(Beginning of DOCUMENT EXTRACT)

The mind of the consumer is not a blank piece of paper. However, in order to find out about the impact of an ad, marketers ask consumers how much of it they remember and whether they like it or not. However, when encountering product concepts, brand stories, brand information, consumers do not comprehend these messages actively. Instead, with the information coming from the brand, they create their own meanings by blending their own recollections, the signals in effect at that moment, and the metaphors that come to their mind. ZMET invests in emotion and the subconscious rather than what brands try to teach. In order to be able to explore recollections, it refers to digital collages, stories, and sense analyses.

WHAT DOES ANDY ADIS, OLSON ZALTMAN DIRECTOR AND KEYNOTE SPEAKER, SAY ABOUT THE ZMET APPROACH?

(End of DOCUMENT EXTRACT)
(Beginning of ENTRIES SHOWN)

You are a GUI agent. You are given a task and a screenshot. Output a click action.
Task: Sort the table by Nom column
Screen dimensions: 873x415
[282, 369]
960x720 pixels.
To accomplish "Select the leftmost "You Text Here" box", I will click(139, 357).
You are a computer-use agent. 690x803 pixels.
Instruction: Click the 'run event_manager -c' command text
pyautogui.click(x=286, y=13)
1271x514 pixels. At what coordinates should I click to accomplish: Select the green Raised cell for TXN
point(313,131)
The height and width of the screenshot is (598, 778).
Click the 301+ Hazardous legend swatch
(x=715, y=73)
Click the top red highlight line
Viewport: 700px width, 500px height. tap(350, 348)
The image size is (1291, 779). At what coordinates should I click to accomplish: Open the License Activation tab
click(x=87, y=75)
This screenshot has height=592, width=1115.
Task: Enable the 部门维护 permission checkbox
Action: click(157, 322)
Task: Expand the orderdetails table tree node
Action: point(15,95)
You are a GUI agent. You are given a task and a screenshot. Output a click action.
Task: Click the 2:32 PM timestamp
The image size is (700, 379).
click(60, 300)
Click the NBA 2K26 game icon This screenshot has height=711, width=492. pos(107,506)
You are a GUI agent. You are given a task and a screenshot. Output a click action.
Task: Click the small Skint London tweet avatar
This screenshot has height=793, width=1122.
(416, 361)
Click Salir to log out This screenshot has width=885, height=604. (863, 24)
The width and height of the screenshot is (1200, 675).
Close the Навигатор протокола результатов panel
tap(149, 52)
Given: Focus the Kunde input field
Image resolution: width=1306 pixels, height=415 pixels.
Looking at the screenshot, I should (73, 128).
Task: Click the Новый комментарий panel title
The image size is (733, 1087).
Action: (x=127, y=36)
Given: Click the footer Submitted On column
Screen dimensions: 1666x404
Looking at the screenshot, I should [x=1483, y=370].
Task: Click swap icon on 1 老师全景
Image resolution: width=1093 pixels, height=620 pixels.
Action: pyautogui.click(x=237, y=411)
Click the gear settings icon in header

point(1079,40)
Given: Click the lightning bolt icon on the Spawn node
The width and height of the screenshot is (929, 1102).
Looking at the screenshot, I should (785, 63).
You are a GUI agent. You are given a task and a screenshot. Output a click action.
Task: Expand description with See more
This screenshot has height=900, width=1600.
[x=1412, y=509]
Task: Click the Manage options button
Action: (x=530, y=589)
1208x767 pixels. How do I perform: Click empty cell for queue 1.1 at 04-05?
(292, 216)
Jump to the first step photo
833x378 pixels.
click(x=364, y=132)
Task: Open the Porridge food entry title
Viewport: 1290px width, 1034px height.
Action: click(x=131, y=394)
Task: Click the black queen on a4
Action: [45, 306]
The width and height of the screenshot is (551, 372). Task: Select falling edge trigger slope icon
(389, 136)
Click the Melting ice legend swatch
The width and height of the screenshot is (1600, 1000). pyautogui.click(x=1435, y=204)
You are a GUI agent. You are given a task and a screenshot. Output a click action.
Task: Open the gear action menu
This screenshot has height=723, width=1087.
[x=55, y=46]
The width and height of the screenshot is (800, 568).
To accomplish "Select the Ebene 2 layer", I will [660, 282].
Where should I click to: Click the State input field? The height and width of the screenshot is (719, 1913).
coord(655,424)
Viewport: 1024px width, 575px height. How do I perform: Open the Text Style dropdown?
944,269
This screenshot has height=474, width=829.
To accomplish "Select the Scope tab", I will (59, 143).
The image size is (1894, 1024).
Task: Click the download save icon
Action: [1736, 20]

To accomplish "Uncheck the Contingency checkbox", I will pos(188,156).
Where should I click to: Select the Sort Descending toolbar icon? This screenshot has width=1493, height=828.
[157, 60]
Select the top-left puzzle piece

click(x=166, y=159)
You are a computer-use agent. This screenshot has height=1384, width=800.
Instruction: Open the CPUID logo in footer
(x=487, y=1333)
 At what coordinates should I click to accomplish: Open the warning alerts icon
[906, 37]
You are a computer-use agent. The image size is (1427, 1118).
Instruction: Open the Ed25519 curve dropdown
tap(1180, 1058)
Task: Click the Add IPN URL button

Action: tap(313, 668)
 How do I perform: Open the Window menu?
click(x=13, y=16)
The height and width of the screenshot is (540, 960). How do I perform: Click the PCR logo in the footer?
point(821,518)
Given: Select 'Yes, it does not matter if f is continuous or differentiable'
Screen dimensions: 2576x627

(End of ENTRIES SHOWN)

Finish the passage on ZMET and how consumers make meaning from brand messages, starting right after its final heading. The listing comes from a separate source.

RESULT OF THE EXERCISE:
We express ourselves through metaphors. For example Archimedes says “Give me a lever long enough and a fulcrum on which to place it, and I shall move the world.” What matters here is how the lever and the fulcrum are positioned. If we link this to the world of research, this is how research is. Your research source is your lever and your fulcrum is the strong insights that you will obtain. Strong, healthy, and deep insights determine the new boundaries of research.

The competitive advantage has shifted shape in the last 10 years and will continue to do so in the coming years.

As David Ogilvy also states, “Many companies use market research as a drunkard uses a lamp post for support, rather than for illumination.”
It is a must to do research to find support but we also need deeper methods to establish deeper relationships with consumers. How much of your resources do you spend on support and how much of it do you spend on illumination? At least 20% of your research budget must be open to new illumination and new discoveries...

Following Russia and Bulgaria, Turkey is the third fastest growing country in market research in Europe... In order to receive the return on these investments, one needs to go deeper rather than staying on the surface. There is no such thing as insufficient data, but insufficient thinking. Insufficient data, stems from our attempt to determine human nature with outdated approaches.

Consumers mostly do not know what they think. ZMET helps reveal secret thoughts.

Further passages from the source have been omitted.